DATOS DISPONIBLES:
######
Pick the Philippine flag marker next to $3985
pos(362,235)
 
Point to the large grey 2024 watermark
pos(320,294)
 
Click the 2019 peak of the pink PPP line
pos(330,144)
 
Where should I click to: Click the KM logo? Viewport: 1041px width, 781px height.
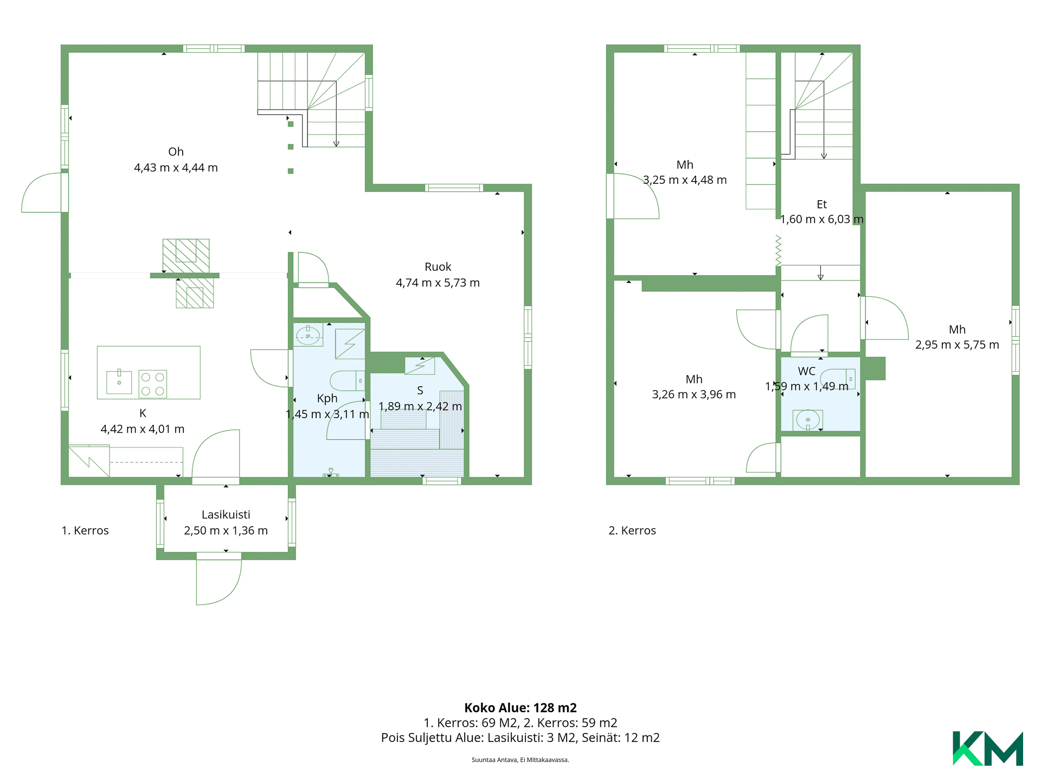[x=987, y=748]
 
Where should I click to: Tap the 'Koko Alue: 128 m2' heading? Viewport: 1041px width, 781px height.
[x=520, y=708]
######
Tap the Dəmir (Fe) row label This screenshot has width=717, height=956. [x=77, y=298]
######
QUÉ HACER: Recopila todas las líneas de arriba que contengan la palabra "width", teniendo en cuenta la distinción entre mayúsculas y minúsculas.

RESPUESTA:
Where should I click to: Click the KM logo? Viewport: 1041px width, 781px height.
Where should I click to: Tap the 'Koko Alue: 128 m2' heading? Viewport: 1041px width, 781px height.
Tap the Dəmir (Fe) row label This screenshot has width=717, height=956. [x=77, y=298]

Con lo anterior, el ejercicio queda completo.